Estive recentemente na Escócia. É a terceira vez que ali vou para caminhar e apreciar a natureza. As belas paisagens de montanha, entrecortadas por extensos campos e lagos, a rica história e a simpatia dos seus habitantes são aspectos que me atraem neste país (além do clima bem mais fresco do que nosso!). Os escoceses terão certamente muitos defeitos e coisas a melhorar. Mas há algo na sua simplicidade e nos cuidados com que tratam o território que me agradam particularmente. Pequenos detalhes que revelam o quão significativo é o seu empenho pelo bem comum e o conforto das pessoas. Alguns exemplos:
As cidades
Edimburgo, Inverness ou Portree, esta última da Ilha de Skye, são atraentes urbes, com forte ligação ao espaço natural envolvente. Os canais de água que atravessam e percorrem estas cidades, por exemplo, com maior ou menor escala, são extensos corredores verdes, de ampla utilização social e desportiva, munidos de trilhos, caminhos pedestres ou ciclovias. Estão limpos, cuidados e preparados para receber os muitos visitantes diários. Foram alvo de atenção cuidada, mas simples, a pensar nos habitantes e visitantes de fora, como parte de um cartão de visita. E constam, por isso, nos roteiros turísticos recomendados.
Os jardins
É sabido a grande paixão e apelo dos britânicos em geral pelos jardins. Na Escócia passa-se o mesmo. Todas as casas têm um pequeno jardim, bem tratado e mantido, funcionando como que um cartão de visita. Os espaços verdes mais amplos, em pleno casco urbano, têm, em muitos locais, talhões atribuídos aos moradores locais que ali cuidam e mantêm recantos ajardinados. E em muitos sítios, mesmo nos mais remotos, há jardins comunitários, instalados e mantidos pelas gentes da terra, com convites ao usufruto dos mesmos por quem ali passe.
Os bancos de jardim
Há numerosos bancos de jardim espalhados um pouco por todo o lado, sempre em locais de particular beleza paisagística. Todos têm uma pequena placa metálica, no encosto, com dedicatória inscrita em memória de um ente querido que se perdeu. Tratam-se, na verdade, de oferendas particulares ao espaço publico, ao comum do utilizador, a pensar no bem estar de quem ali passeia e em paralelo, preservando a memória de um ente adorado. Tão simples e significativo. Uma bonita forma de imortalizar alguém.
Os caminhos pedestres
Há muitas opções de caminhadas na Escócia. Em cidades, no campo, junto à costa, ao longo dos numerosos lagos ou nas montanhas. São, na sua maioria, trilhos e caminhos antigos, bem preservados, em muitos casos com o envolvimento de voluntários e organizações locais. A sinalização, ao contrário do que por aqui se faz, é muito simples e barata. Uns postes de madeira, com cores, produzidos quase que artesanalmente, colocados nos sítios estratégicos e em mínimos possíveis. O foco, esse, recai nos caminhos. Bem mantidos, conservados e sob vigilância atenta ao desgaste, degradação ou obstrução por vegetação.

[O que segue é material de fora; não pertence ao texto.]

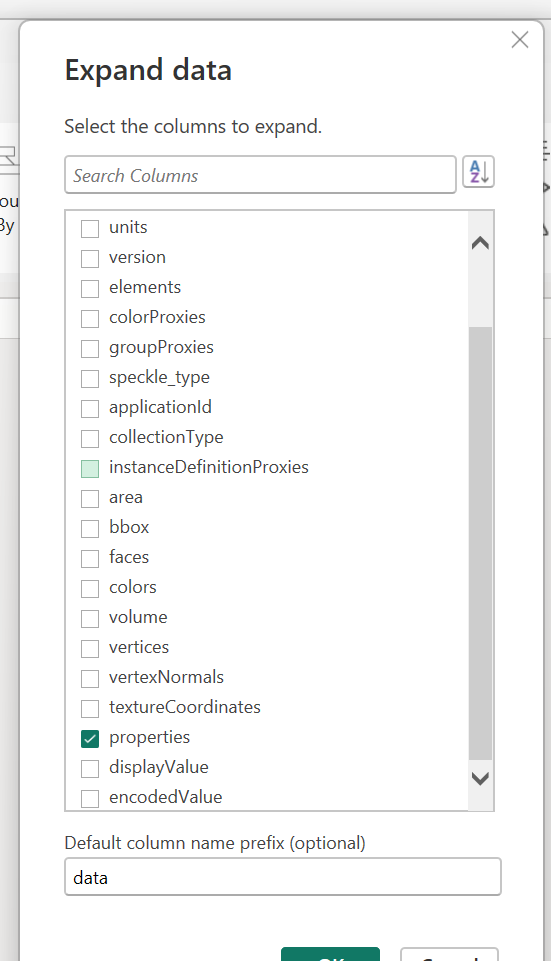Click scrollbar down arrow in column list

pyautogui.click(x=481, y=778)
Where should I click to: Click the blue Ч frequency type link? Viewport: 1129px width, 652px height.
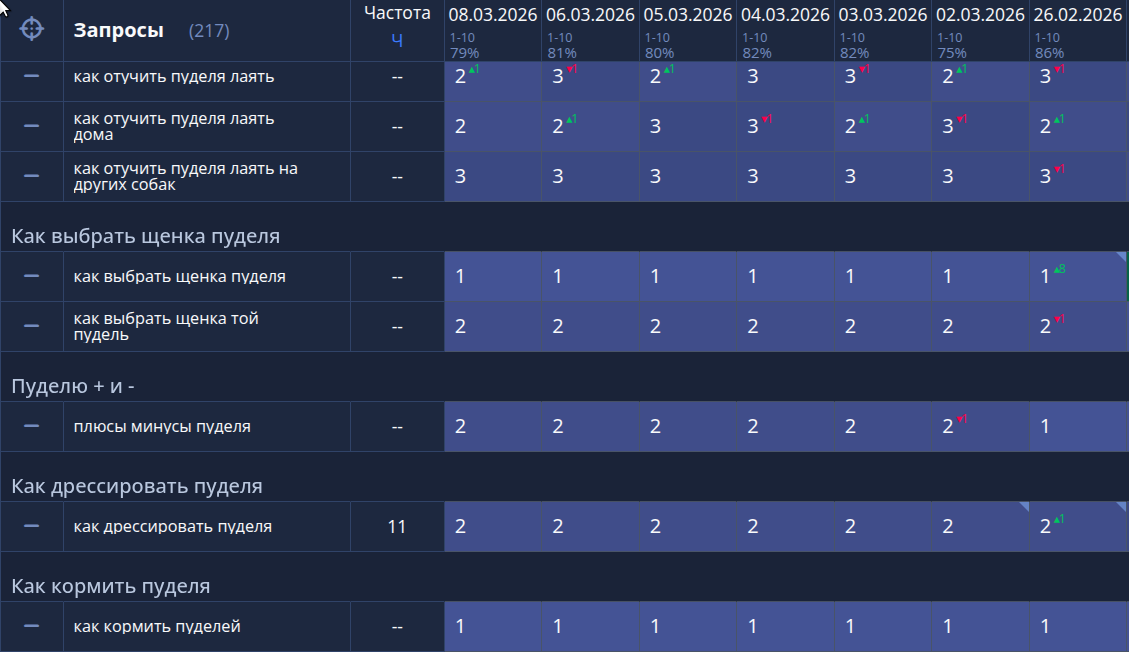tap(397, 40)
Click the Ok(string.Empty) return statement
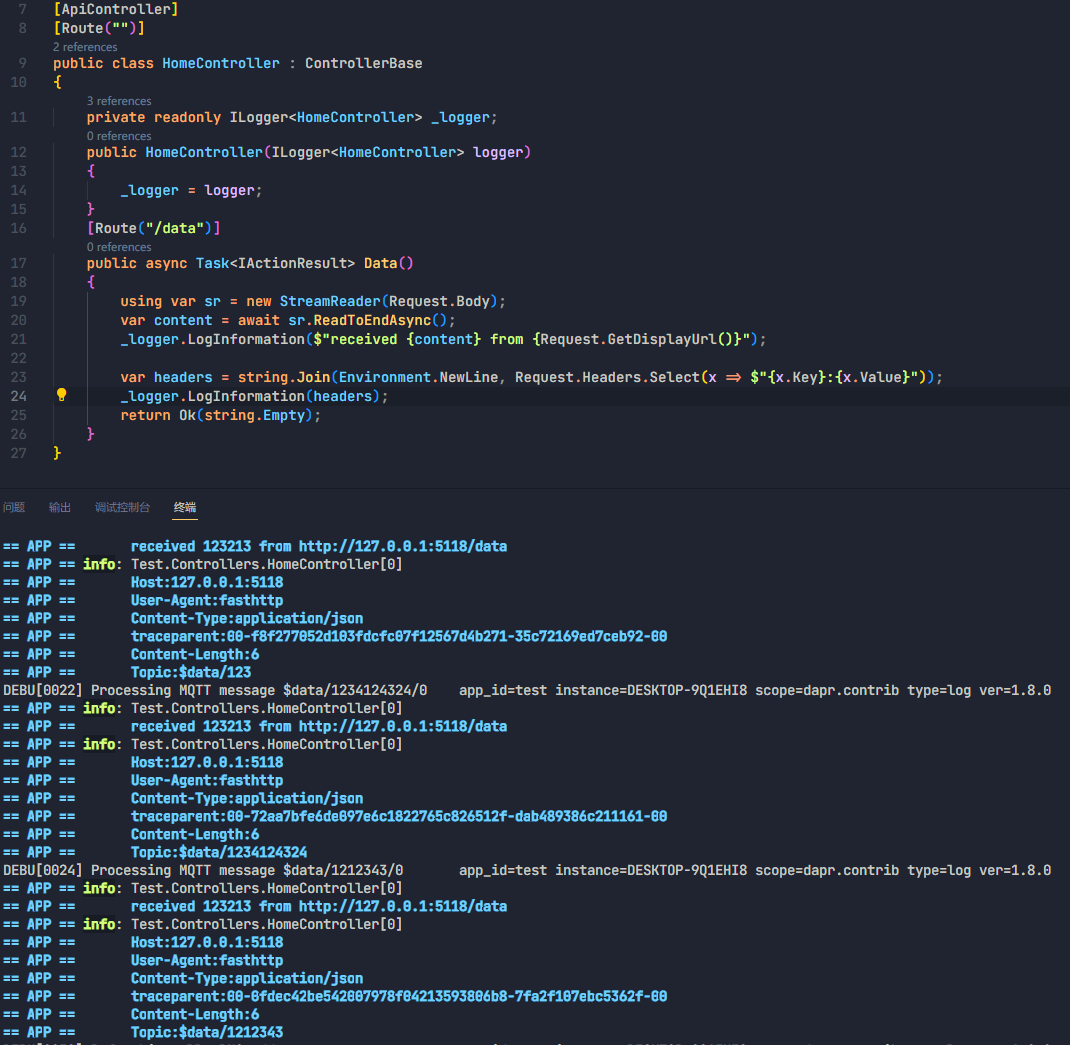The width and height of the screenshot is (1070, 1045). pos(245,414)
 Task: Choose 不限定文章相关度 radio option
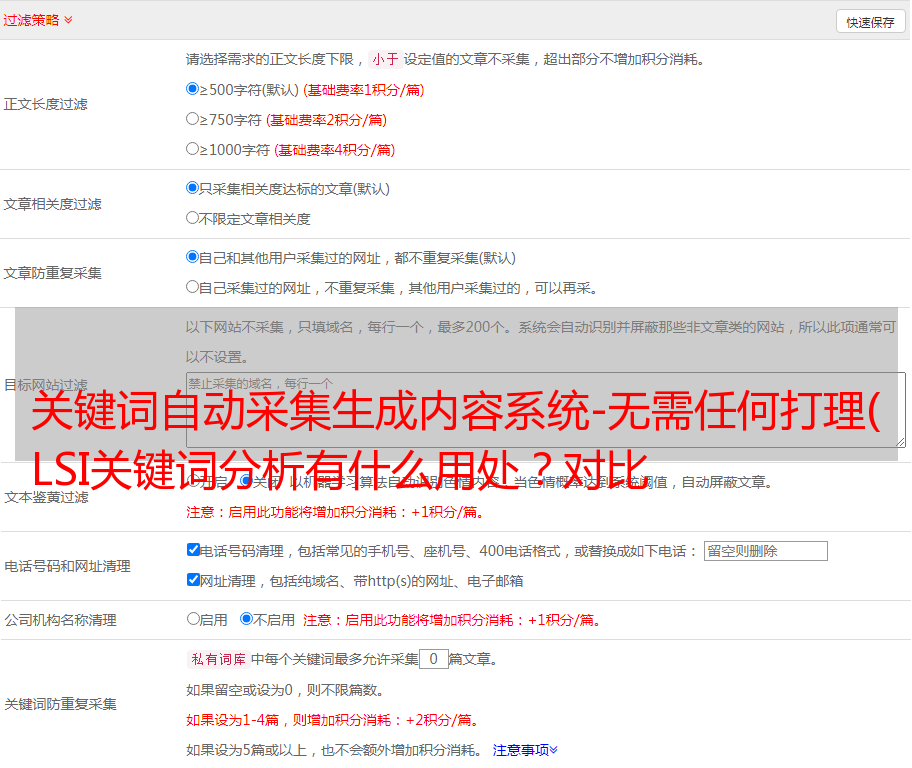(193, 218)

Estes simples exemplos mostram quão diferentes somos na gestão de coisa pública e na forma como procuramos criar conforto aos residentes e aos visitantes. Por cá, no caso dos percursos, investem-se dezenas ou centenas de milhares de euros em sinalética, com soluções sofisticadas, incluindo postes em plástico reciclado ou setas de PVC gravadas a laser e esquecemo-nos do verdadeiramente importante: a manutenção dos caminhos e dos trilhos em si e como tratá-los de forma a cumprirem a sua principal função: serem atractivos, acolhedores, seguros e interessantes.
Nos jardins, novamente, temos outra forma de actuar. Peculiar, até. Ao invés de mantermos, criarmos e expandirmos os espaços verdes – que são vitais para o sucesso no combate às alterações climáticas e no conforto térmico das cidades – estamos a podar árvores de forma quase mortal, a deixar secar zonas verdes devido a restrições do uso de água – argumento este, no mínimo ridículo – e a betonizar cada vez mais o solo, seja ele urbano ou rural.
Nem tudo é melhor do que por cá se faz, obviamente. Mas naquilo que são as elementares iniciativas governativas em prole do bem estar comum ou da preparação dos espaços urbanos ou rurais face a um futuro cada vez mais exigente do ponto de vista ambiental, social e até económico, temos muito que aprender. A Escócia dá-nos algumas lições. Aconselho uma visita!